Iris Schuitemaker
Just transitions to climate-resilient agriculture in India
Department of Geosciences, Faculty of Sustainable Development, Utrecht University
Supervisor(s): Ellen Moors, Frank van Laerhoven & Koen Beumer
Background
Iris holds a bachelor’s degree in Human Geography, and a research master’s degree in International Development Studies, both from the University of Amsterdam. During her studies she has specialized in natural resource governance in the Global South. Her master’s thesis is about governance of a national park in Peru, that includes indigenous peoples in their co-governance. Her thesis was nominated for the NALACS Thesis Award 2018-2019, an award for the best thesis on Latin America and the Caribbean.

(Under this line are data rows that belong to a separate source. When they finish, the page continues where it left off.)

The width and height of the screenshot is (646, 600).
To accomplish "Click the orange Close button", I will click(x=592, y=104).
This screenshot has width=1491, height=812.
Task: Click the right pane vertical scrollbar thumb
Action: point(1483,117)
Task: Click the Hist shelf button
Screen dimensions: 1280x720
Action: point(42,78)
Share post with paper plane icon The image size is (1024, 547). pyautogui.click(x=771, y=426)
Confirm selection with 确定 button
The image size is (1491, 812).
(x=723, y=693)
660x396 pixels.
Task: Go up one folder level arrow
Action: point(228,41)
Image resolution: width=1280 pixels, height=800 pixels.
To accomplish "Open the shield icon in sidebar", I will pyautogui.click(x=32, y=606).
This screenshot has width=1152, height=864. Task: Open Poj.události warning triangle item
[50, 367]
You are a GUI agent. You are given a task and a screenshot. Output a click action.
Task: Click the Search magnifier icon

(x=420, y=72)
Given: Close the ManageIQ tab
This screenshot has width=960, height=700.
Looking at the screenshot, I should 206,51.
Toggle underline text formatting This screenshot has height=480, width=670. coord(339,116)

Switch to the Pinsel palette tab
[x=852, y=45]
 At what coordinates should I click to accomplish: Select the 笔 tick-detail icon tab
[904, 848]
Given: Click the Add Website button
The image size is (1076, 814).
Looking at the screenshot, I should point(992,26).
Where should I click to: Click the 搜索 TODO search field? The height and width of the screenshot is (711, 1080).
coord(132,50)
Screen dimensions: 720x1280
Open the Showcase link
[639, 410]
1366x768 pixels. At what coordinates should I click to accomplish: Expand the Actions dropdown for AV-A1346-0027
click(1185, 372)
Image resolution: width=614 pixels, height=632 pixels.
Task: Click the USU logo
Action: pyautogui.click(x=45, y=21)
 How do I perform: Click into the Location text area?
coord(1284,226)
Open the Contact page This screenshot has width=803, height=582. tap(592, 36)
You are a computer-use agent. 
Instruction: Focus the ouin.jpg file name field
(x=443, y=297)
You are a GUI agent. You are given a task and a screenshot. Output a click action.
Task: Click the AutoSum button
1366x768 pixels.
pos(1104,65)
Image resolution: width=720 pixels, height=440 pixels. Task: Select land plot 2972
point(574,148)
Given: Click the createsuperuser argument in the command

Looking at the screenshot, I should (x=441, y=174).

Previously, Iris worked as a lecturer in Human Geography at the University of Amsterdam, and in Anthropology at the Vrije Universiteit Amsterdam.
Content
There are major sustainability challenges in food production, as current agricultural production systems lead to resource depletion, loss of biodiversity, land and soil degradation, and unacceptable social impacts. The urgency to tackle these sustainability challenges is recognized in the Sustainable Development Goals (SDGs), in which the need to promote sustainable agriculture, tackle climate change, and ensure food security by 2030 is put high on the global agenda. So, there is an urgent need for a transition to more sustainable forms of food production.
One prominent framework for achieving sustainable transitions is Climate Smart Agriculture (CSA), an integrated approach to sustainable agriculture. In practice, CSA is regularly captured in the so-called three “pillars”; sustainably increasing agricultural productivity, climate change adaptation, and climate change mitigation. While the CSA approach is broad, technological innovations play an important role in CSA interventions, because they can help to increase yield. From the first inception of the concept of CSA in 2009, it has grown into an approach for sustainable agriculture that is implemented worldwide.
CSA interventions have significant justice implications, especially when increasing agricultural productivity comes at the expense of other sustainable development goals. These ‘trade-offs’ can lead, for example, to the introduction of controversial technologies such as hybrid seeds, that create smallholder dependence on largely unaffordable patented seeds. Thus far, literature on CSA has paid scant attention to issues of justice. Therefore, we need a better understanding of how CSA can be just.
This PhD project investigates the societal implications of CSA interventions that use biotechnology. I will specifically focus on one particular case of CSA: the introduction of a new rice variety in the Cauvery river basin, India. The objective is to understand how we can transition to CSA in a just way.